▸ WHAT THE TASK ASKS
Word for word, restate the lines of the listing from the one that holds "Instruction: Select the" through the very last line, and nothing more.
• • •
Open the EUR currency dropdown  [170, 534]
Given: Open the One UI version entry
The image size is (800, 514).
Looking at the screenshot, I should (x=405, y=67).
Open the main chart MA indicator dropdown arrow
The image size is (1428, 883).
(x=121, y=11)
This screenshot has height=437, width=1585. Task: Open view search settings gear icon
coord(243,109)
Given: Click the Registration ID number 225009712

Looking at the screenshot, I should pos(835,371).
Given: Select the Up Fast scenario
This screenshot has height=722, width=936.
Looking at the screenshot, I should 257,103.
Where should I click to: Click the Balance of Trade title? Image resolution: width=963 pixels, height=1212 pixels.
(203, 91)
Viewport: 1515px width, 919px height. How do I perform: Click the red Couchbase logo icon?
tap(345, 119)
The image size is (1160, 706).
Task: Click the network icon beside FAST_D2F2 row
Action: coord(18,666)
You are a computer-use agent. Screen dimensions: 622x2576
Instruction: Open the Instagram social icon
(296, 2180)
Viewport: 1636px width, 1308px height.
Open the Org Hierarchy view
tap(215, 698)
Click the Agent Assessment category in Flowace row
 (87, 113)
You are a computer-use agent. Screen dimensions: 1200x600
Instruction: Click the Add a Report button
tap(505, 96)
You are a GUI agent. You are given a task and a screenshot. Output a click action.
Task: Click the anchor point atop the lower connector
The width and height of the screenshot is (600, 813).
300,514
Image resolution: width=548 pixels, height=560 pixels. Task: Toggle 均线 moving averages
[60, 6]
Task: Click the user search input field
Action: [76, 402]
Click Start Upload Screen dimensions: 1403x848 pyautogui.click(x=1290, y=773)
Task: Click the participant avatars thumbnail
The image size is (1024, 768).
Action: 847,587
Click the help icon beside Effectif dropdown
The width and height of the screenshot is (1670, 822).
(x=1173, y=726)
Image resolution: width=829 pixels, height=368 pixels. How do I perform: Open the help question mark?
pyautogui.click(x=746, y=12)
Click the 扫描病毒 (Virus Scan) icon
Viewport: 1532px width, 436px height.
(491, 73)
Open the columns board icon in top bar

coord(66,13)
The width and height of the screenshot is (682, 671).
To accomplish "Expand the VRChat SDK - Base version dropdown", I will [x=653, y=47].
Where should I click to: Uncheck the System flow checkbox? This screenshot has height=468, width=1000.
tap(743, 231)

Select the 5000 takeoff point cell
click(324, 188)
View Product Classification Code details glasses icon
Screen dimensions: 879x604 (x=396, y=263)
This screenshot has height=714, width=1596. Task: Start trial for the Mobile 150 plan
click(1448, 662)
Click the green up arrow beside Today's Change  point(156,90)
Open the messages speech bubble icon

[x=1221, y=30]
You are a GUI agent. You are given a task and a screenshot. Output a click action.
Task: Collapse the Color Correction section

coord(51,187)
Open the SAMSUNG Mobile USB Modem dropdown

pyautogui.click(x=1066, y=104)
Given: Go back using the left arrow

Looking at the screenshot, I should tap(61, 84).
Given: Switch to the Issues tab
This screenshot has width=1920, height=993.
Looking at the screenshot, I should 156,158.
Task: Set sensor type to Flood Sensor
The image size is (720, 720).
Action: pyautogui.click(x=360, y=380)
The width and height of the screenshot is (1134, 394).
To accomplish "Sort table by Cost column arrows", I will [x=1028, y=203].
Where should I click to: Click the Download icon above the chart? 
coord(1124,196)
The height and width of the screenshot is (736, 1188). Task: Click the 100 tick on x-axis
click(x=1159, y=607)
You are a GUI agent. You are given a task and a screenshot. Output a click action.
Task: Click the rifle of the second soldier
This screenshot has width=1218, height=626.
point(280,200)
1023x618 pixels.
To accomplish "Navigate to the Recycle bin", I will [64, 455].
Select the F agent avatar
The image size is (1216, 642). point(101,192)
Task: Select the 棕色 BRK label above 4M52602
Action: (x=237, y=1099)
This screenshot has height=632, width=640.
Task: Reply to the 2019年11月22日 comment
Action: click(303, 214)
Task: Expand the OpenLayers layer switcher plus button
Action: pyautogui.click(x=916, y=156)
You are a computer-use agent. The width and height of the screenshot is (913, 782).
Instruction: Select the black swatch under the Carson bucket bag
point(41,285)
• • •
▸ OUTPUT OF THE EXERCISE
Instruction: Select the black swatch under the Carson bucket bag
point(41,285)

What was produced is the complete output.